By 1987, prosecution of Gotti was the "top investigative priority" of the FBI's New York office, according to a case synopsis sent to FBI headquarters.
Gotti's designation was remarkable, given that the New York office is the FBI's largest and busiest field office, covering cases that could range from terrorism to white collar crime.
It wasn't until 1992, after Gotti beat three other prosecutions, that he was finally convicted of racketeering and jailed for life. Gotti died behind bars of cancer in June 2002.
Another FBI memo detailed a botched assassination attempt on Gotti by small-time criminal William Ciccone on April 29, 1987.
Gotti's loyal henchmen immediately responded to the gunshot fired at their boss on a quiet street.
"Witnesses observed (Ciccone) being chased down the street by a gang (6-10) of males who were in business suits," the FBI memo said. "The gang caught up to the fleeing male and proceeded to beat him about the head. This male was then dragged into a large black vehicle with tinted windows and driven away."
Ciccone, hands bound behind his back, was shot five times in the head and dumped in a candy store. FBI agents visited Gotti's Queens hangout, the Bergin Hunt and Fish Club, to quiz two men about the shooting.
"Both individuals denied any attempted shooting of Gotti or anyone else in the area," the memo said.

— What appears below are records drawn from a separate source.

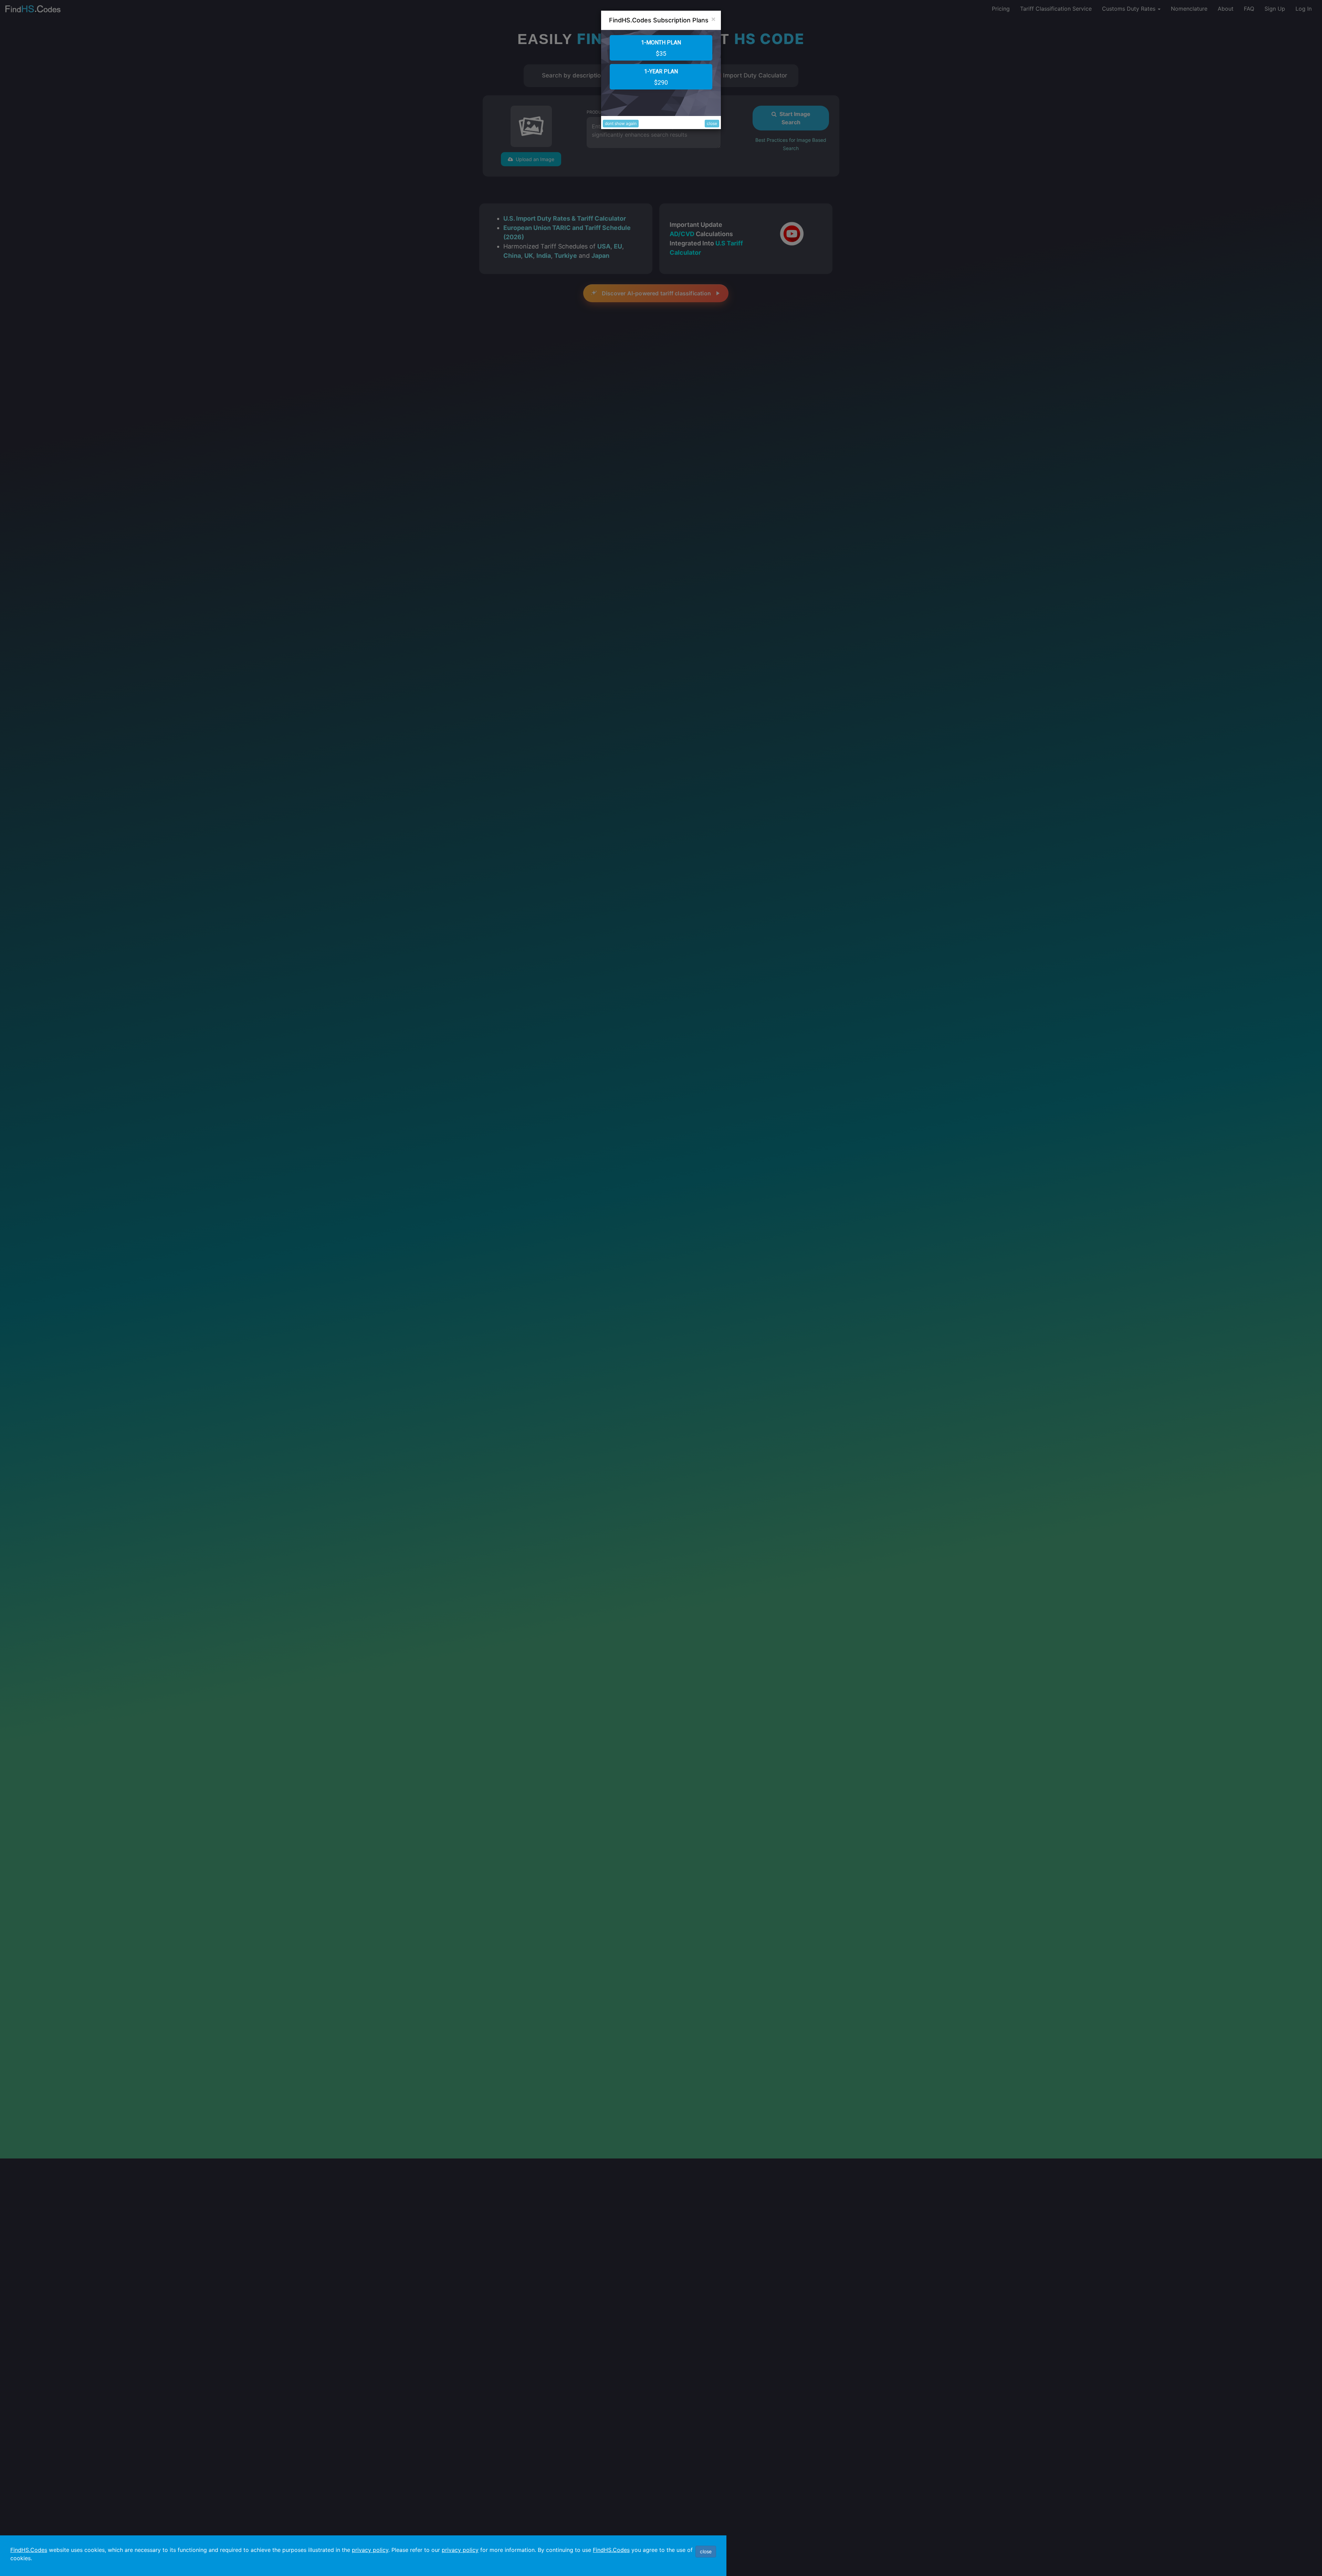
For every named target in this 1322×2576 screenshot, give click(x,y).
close (712, 123)
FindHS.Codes (28, 2549)
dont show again (621, 123)
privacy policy (370, 2549)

The agents spotted Gotti chatting nearby with capo Joe "Piney" Armone.
Many of the FBI papers dealt with Gotti's base of operations, the Ravenite Social Club in Manhattan's Little Italy, home away from home for "all upper echelon members of the Gambino family," one document said.
Although the club was under constant FBI surveillance, Gotti stubbornly stayed put, and it was his misguided allegiance to the Ravenite that eventually brought him down. An FBI bug placed in an apartment above the club generated damning evidence.

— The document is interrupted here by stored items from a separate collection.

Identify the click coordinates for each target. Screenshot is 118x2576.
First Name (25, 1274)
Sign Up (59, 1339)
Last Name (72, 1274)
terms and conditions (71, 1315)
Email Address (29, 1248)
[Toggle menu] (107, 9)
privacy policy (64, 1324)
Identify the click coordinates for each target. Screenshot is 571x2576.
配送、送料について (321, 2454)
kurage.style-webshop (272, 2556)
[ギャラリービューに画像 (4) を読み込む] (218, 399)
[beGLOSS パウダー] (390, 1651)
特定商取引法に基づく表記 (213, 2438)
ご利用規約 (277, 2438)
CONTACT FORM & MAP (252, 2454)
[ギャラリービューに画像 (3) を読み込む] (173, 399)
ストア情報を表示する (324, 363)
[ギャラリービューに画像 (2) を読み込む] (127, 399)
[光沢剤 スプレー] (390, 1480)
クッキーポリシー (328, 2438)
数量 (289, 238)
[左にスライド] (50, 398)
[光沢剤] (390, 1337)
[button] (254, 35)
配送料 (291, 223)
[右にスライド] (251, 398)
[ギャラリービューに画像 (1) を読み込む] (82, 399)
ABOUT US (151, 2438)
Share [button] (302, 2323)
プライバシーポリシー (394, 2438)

The recordings captured Gotti and various underlings freely discussing everything from mob murders to the value of a good tuna fish sandwich.
"Documented results have surpassed every expectation for such a difficult, dangerous and time-consuming project," an April 1990 internal memo said.
Not everybody was thrilled with the Ravenite taping. In November 1990, another memo indicated that Manhattan District Attorney Robert Morgenthau was upset because he wasn't clued in about the FBI's electronic surveillance of Gotti.
"NY FBI afforded this investigation the proper degree of secrecy," another memo said. "... The conduct of NY FBI .... could only be viewed as proper and professional."